FPI dulu melakukan yang kedua. Hal ini menegaskan bahwa FPI itu tidak terlarang, namun yang jadi persoalan adalah adanya ketidakadilan yang namanya SKB 6 menteri yang membubarkan FPI yang konskuensinya pelarangan kegiatan atas nama FPI, larangan penggunaan atribut, dan penghentian kegiatan FPI. Pembubaran ini lebih cenderung sebagai produk politik, dibandingkan dengan persoalan hukum. FPI sendiri dalam persidangan tidak terbukti melanggar hukum dalam putusan peradilan, terutama saat dikaitkan dengan terorisme.

 

Front Pembela Islam sebagai ormas yang dipimpin HRS telah banyak berkiprah di negeri ini, baik kaitanya dengan dakwah membela kebenaran maupun berbagai kegiatan sosial, seperti tanggap bencana alam. FPI terbukti sangat dicintai oleh umat, bahkan umat agama lainnya. Meski jarang diliput media, namun umat Islam di Indonesia melihat bahwa FPI adalah ormas yang memiliki andil besar di negeri ini.

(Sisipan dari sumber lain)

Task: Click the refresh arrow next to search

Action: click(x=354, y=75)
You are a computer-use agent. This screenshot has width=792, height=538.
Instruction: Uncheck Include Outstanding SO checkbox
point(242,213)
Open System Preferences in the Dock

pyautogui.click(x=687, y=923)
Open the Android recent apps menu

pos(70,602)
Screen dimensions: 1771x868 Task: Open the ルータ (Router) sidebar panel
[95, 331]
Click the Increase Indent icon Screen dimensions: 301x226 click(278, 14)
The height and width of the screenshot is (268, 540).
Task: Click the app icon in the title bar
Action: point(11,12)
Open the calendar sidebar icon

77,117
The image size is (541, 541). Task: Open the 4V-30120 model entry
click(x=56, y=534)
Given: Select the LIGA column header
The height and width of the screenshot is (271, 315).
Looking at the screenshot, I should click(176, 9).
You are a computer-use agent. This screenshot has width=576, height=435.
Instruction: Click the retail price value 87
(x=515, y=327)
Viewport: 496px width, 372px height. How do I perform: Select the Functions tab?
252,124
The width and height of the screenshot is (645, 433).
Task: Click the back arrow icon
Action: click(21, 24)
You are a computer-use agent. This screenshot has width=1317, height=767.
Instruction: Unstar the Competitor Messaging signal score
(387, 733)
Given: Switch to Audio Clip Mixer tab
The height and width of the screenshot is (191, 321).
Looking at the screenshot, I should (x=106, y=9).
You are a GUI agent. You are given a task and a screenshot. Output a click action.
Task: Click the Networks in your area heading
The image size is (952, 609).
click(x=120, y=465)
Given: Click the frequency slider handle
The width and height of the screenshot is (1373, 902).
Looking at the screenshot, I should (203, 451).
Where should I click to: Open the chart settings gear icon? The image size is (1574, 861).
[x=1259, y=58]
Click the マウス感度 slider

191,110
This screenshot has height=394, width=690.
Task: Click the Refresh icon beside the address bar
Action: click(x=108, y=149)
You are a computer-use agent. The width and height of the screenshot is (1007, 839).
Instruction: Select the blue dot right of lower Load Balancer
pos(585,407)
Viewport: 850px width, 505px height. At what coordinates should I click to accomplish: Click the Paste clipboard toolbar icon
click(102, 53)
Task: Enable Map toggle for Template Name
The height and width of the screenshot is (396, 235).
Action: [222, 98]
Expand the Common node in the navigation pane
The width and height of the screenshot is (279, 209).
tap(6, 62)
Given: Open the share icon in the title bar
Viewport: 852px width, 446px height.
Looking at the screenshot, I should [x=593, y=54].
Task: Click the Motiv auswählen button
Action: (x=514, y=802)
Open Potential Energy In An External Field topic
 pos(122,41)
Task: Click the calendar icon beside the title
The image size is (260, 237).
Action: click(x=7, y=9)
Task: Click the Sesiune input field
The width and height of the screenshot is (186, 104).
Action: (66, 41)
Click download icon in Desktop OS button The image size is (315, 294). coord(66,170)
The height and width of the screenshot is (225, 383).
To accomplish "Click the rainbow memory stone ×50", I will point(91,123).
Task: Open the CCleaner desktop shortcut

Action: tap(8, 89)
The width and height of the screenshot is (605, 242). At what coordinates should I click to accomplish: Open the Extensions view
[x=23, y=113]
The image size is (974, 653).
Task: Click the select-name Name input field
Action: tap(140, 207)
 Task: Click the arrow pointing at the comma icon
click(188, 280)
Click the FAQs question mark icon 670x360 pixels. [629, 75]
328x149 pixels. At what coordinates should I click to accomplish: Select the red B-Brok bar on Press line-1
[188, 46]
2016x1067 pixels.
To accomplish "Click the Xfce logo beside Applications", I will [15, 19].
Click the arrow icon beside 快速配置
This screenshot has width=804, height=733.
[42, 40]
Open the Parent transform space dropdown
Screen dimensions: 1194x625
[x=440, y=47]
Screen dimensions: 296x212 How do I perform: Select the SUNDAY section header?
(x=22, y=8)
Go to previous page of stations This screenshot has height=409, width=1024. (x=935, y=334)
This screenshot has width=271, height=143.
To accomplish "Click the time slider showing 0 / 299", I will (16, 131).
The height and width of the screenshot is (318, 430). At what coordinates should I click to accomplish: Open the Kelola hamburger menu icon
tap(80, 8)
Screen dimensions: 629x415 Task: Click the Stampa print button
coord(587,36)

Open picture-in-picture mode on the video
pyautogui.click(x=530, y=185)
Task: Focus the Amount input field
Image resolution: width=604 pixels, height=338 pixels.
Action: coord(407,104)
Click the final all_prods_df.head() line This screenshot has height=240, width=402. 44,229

Begitupun dengan HTI setelah dicabut BHPnya, bukan lantas menjadi organisasi terlarang berdasarkan putusan Mahkamah Konstitusi no 82 tahun 2013 tadi. HTI adalah ormas legal yang sejak lama berdiri di Indonesia dan memiliki kiprah positif bagi kesadaran keislaman bangsa ini. Sebab HTI sama dengan ormas Islam lainnya merupakan organisasi dakwah yang mendakwahkan ajaran Islam dari A sampai Z. Namun, oleh pemerintah, HTI kemudian dipersoalkan hingga dicabut legalitas badan hukumnya dengan didasarkan oleh berbagai asumsi yang dikonstruk pemerintah tanpa melalui proses peradilan. Namun bukan berarti HTI menjadi ormas terlarang setelah pencabutan BHP. Bahkan HTI itu terbukti tidak melanggar hukum. Pencabutan BHP HTI juga merupakan produk politik.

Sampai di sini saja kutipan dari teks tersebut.